Work to be completed: Omit all pictures. Print the remaining lines exactly, from the start of the data through the line containing "You are a GUI".

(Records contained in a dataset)

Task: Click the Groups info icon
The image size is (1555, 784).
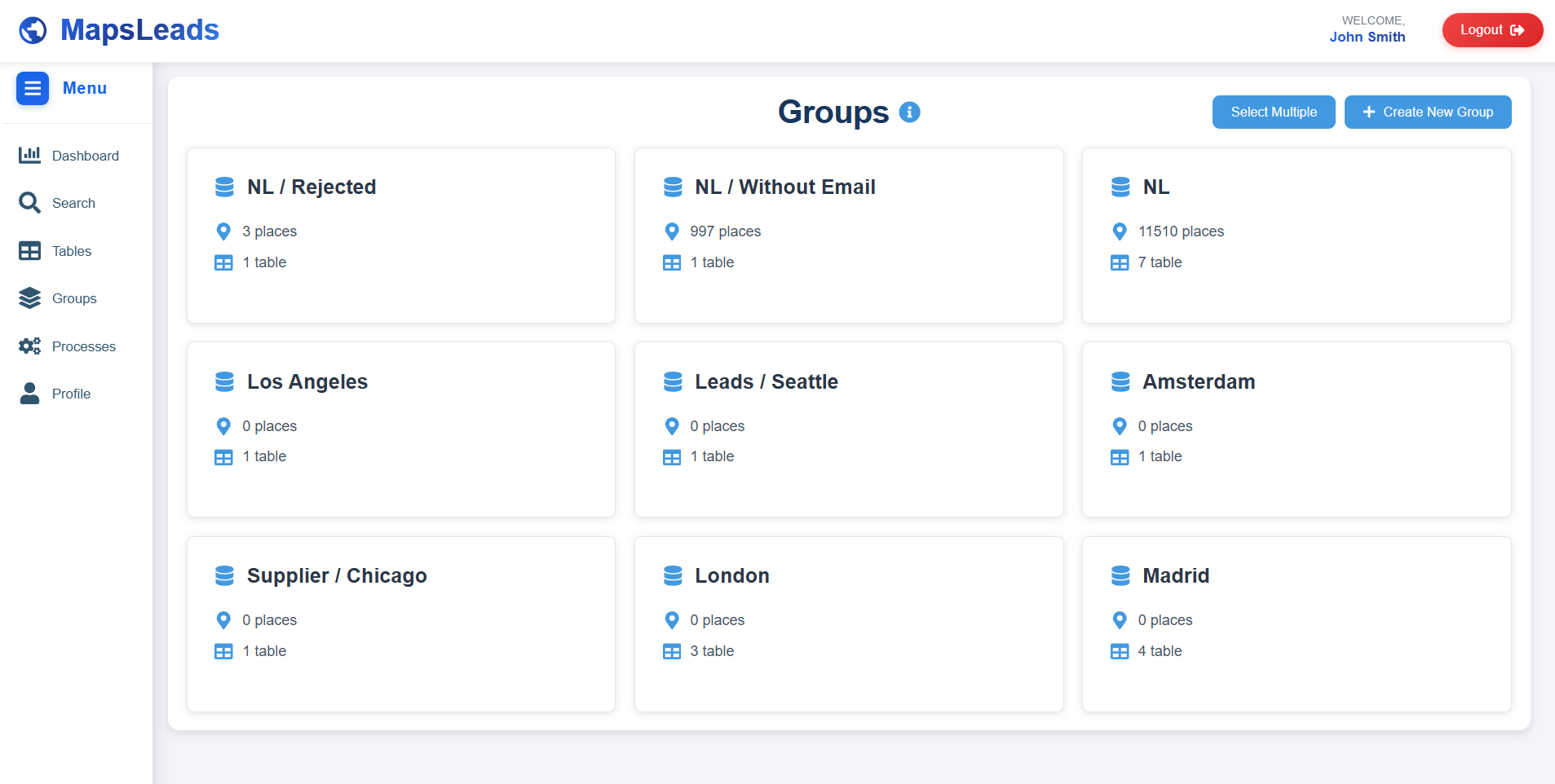Action: pos(909,112)
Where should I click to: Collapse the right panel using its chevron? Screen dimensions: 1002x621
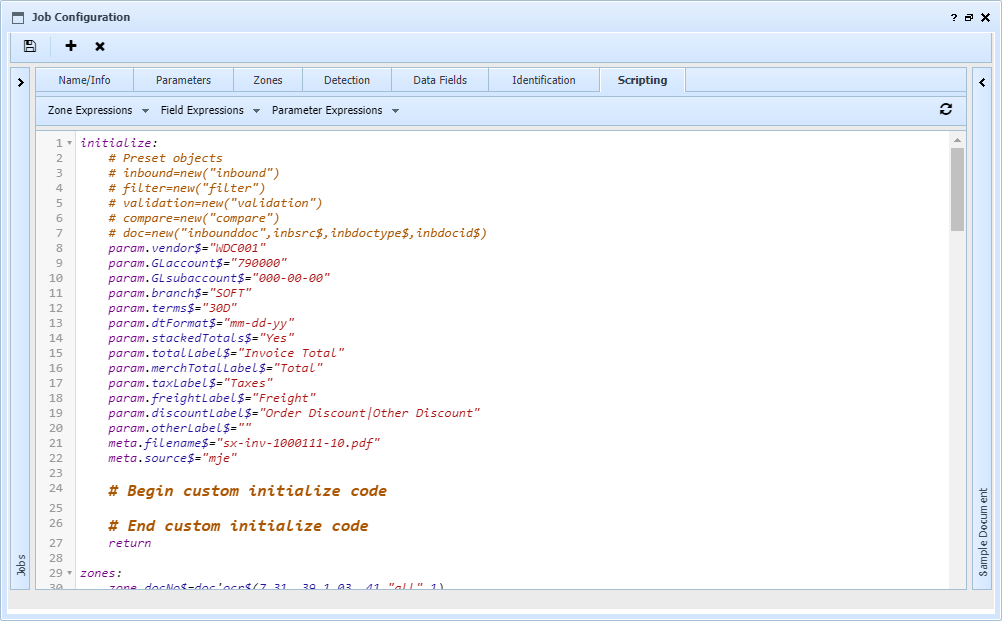pyautogui.click(x=981, y=82)
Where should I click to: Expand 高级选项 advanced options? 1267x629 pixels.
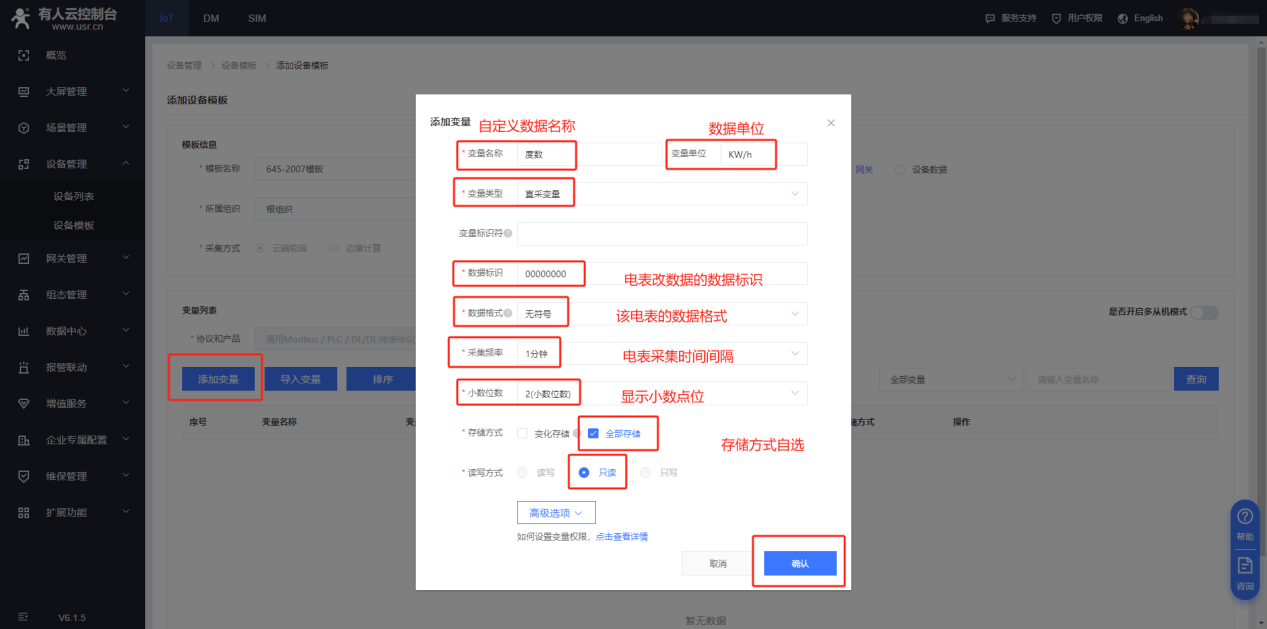coord(556,512)
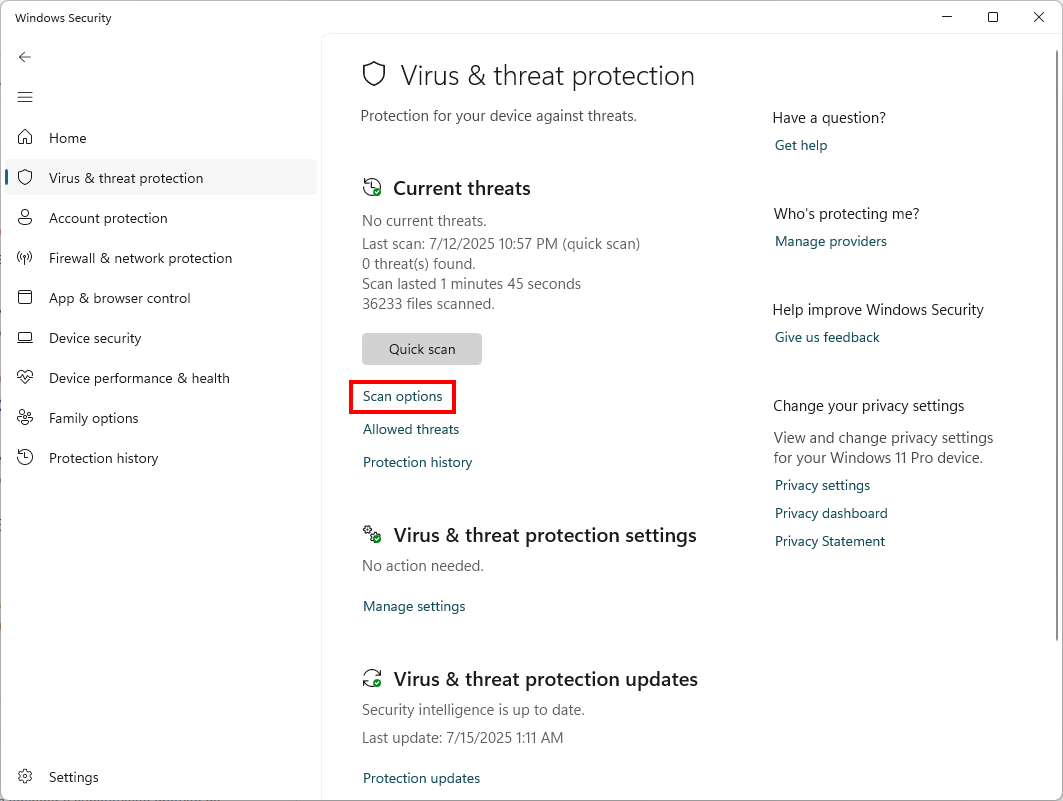Click the App & browser control icon
This screenshot has width=1063, height=801.
click(26, 298)
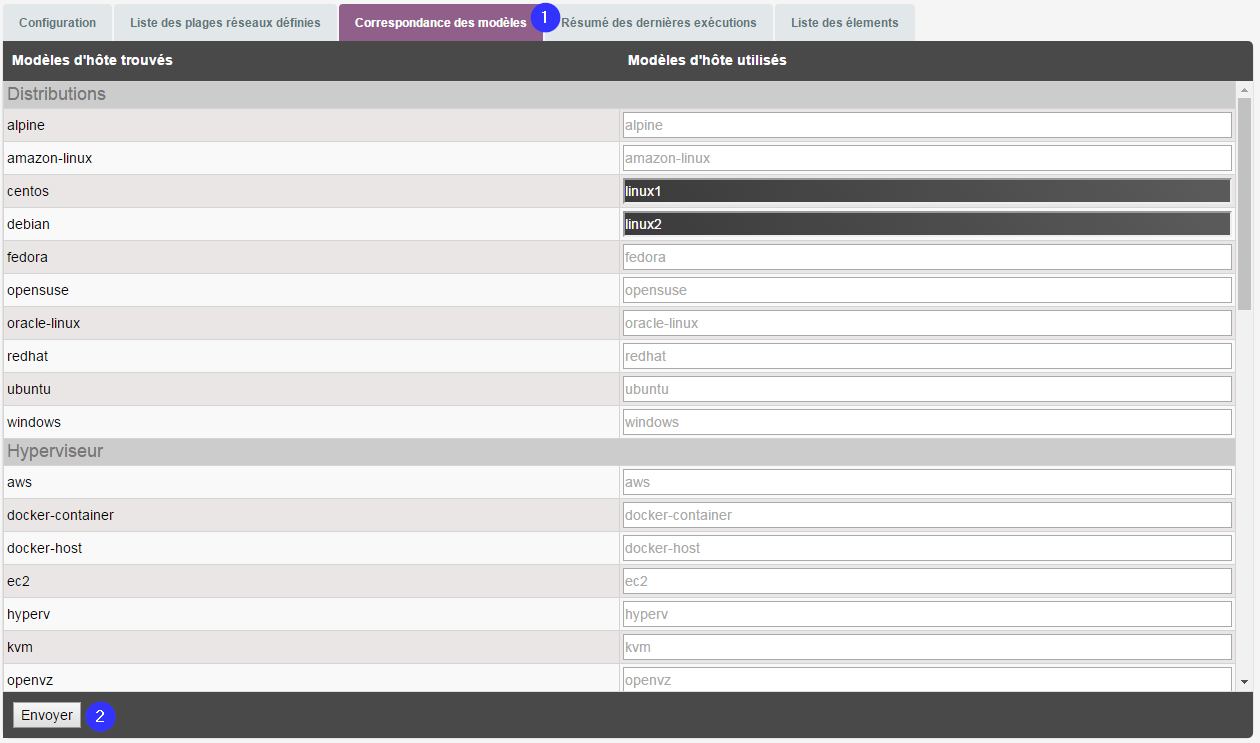Click the fedora template input field
This screenshot has width=1260, height=743.
(926, 257)
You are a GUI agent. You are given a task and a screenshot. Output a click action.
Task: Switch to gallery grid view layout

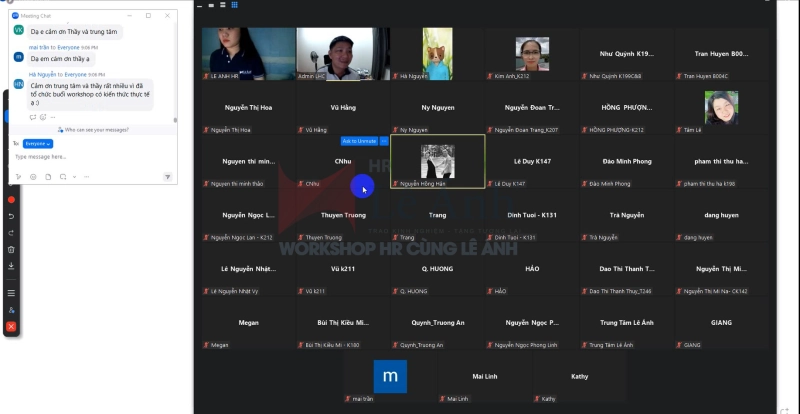[x=234, y=5]
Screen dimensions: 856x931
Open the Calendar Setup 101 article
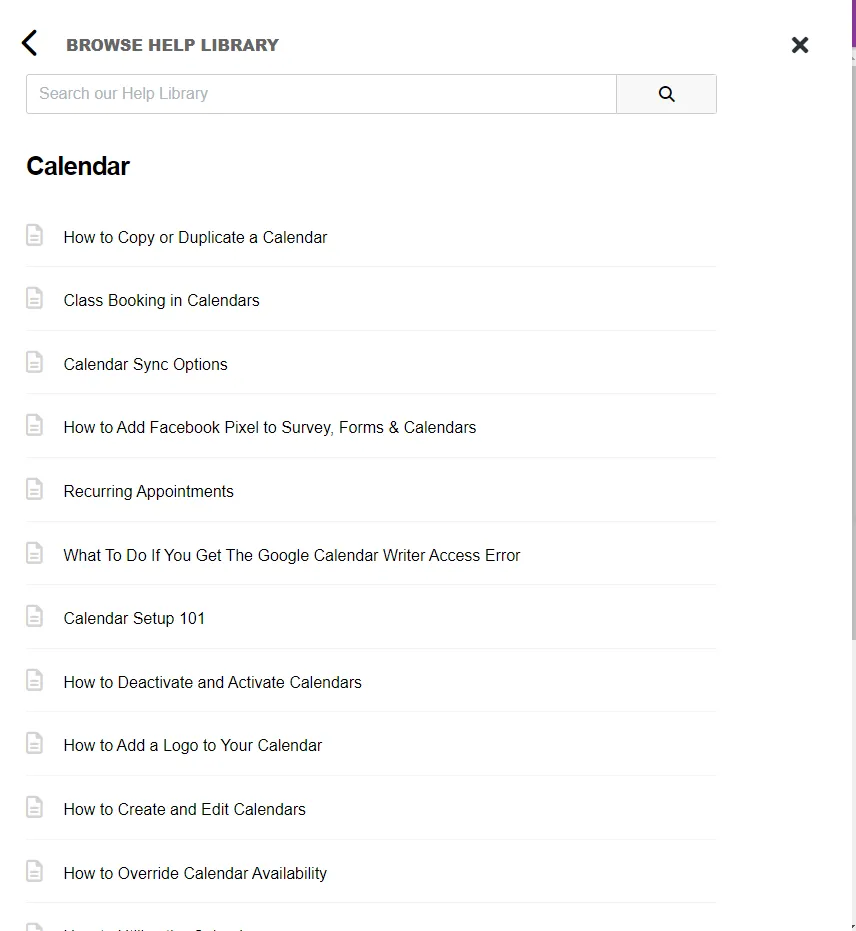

Result:
Task: Click the Groups info icon
The image size is (1555, 784).
Action: pos(909,112)
Where should I click to: Collapse the right panel using its chevron? Screen dimensions: 1002x621
pyautogui.click(x=981, y=82)
Where should I click to: Expand 高级选项 advanced options? 1267x629 pixels.
coord(556,512)
Click the App & browser control icon
This screenshot has width=1063, height=801.
click(26, 298)
Click the fedora template input field
This screenshot has width=1260, height=743.
(926, 257)
You are a GUI agent. You are given a task and a screenshot. Output a click action.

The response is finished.